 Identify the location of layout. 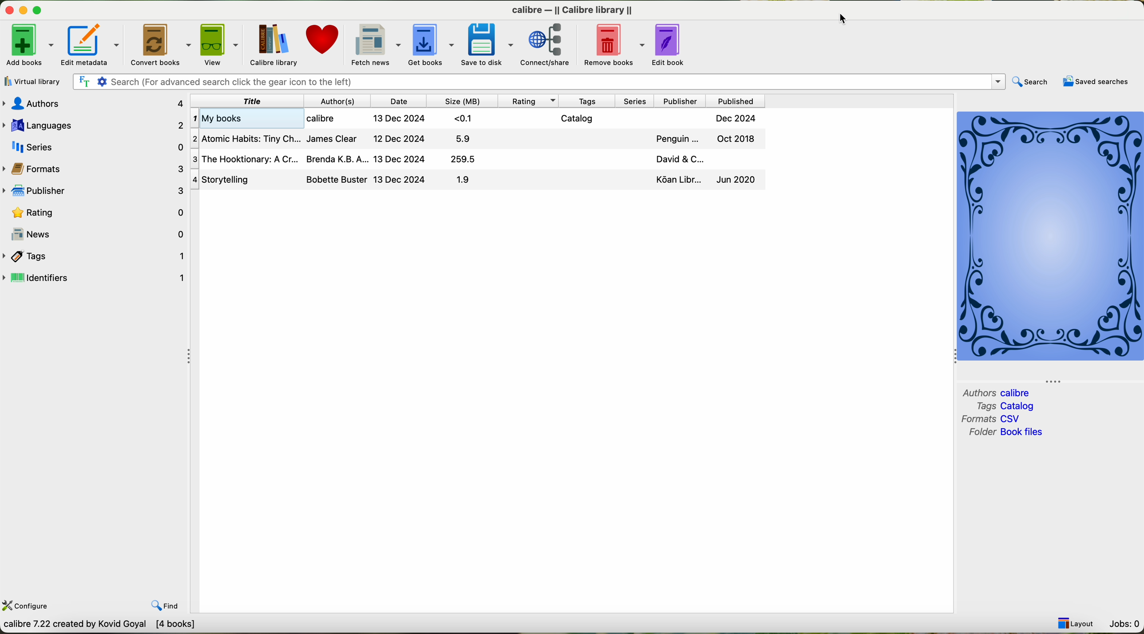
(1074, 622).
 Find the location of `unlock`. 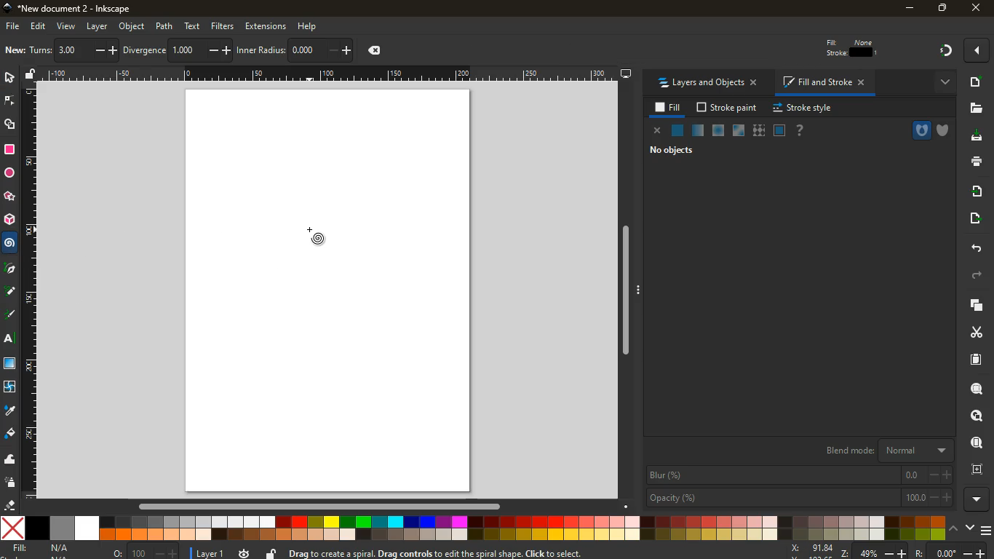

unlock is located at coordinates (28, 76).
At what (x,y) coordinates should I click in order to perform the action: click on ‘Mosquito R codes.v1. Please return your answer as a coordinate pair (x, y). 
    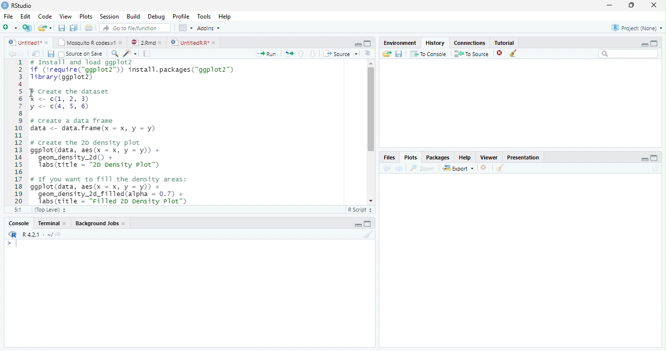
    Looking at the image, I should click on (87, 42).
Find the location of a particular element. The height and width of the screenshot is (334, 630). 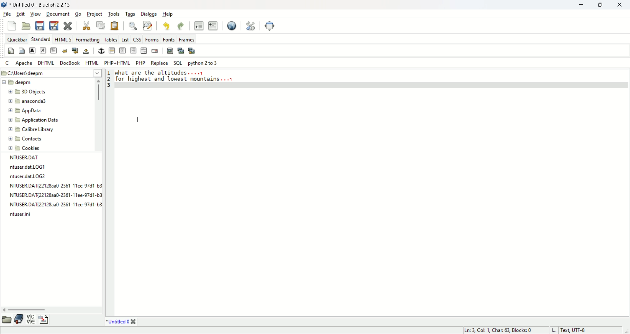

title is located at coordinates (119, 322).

* * *

*What you should do*.
Set down, word for word, every line of the material from the line containing "Find the location of a" through the final line, both included, and leave the pictures out.

*Response*.
Find the location of a particular element. The height and width of the screenshot is (334, 630). 

title is located at coordinates (119, 322).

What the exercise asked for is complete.